# Tempest Fighter Build (lvl2)



## Angellis_ater (Jan 11, 2009)

Ok, so one of my players died and want a new character and we agreed to let him test a Tempest Technique Fighter. Do people have suggestions on what to use (We have access to Martial Power, PHB, DMG, MM and AV) to make this character effective?

I'm tempted to suggest he go with 2x Short Swords (+3 proficiency to make up for lost Weapon Talent, off-hand for getting best bonuses to damage from Tempest Technique). Unfortunately, this keeps his "weapon die" low, so what other suggestions do peole have?

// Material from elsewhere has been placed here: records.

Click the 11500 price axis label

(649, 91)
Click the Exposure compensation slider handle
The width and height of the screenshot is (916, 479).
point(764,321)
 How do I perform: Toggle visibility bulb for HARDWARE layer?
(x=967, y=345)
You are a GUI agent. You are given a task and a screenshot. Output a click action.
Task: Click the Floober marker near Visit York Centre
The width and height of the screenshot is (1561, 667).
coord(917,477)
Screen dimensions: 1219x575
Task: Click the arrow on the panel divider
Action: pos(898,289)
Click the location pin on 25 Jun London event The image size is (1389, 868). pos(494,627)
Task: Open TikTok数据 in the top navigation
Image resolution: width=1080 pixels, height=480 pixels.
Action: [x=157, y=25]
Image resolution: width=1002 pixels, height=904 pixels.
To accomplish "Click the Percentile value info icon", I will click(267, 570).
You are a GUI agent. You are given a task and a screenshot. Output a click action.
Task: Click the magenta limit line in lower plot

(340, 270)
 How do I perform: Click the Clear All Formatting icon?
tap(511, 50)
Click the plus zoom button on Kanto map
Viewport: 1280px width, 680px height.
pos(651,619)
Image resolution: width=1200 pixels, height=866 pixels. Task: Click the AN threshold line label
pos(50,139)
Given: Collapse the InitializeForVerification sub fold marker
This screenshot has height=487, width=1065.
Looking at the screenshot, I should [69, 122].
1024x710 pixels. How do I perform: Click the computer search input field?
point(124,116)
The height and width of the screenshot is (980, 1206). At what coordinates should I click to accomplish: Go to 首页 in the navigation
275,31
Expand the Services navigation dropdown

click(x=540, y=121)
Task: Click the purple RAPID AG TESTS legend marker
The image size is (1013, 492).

I was thinking that I might suggest he take Weapon Proficiency: Bastard Sword to get a good, one-handed main weapon and use a Parrying Dagger as his off-hand weapon. That way he gets +2 to AC and +1 to Reflex, while still being able to provide a good offensive.


----------



## chitzk0i (Jan 11, 2009)

First, Tempest technique gives you +1 to attack rolls with off-hand weapons.   Second, do you have the Adventurer's Vault?  Double weapons count as off-hand and defensive along with a good-sized weapon die, so they are pretty much the best option.  Otherwise, just go with short swords or katars.  You'll get the +1 to attack and +2 to damage on both weapons.


----------



## abyssaldeath (Jan 11, 2009)

Angellis_ater said:


> Ok, so one of my players died and want a new character and we agreed to let him test a Tempest Technique Fighter. Do people have suggestions on what to use (We have access to Martial Power, PHB, DMG, MM and AV) to make this character effective?
> 
> I'm tempted to suggest he go with 2x Short Swords (+3 proficiency to make up for lost Weapon Talent, off-hand for getting best bonuses to damage from Tempest Technique). Unfortunately, this keeps his "weapon die" low, so what other suggestions do peole have?
> 
> I was thinking that I might suggest he take Weapon Proficiency: Bastard Sword to get a good, one-handed main weapon and use a Parrying Dagger as his off-hand weapon. That way he gets +2 to AC and +1 to Reflex, while still being able to provide a good offensive.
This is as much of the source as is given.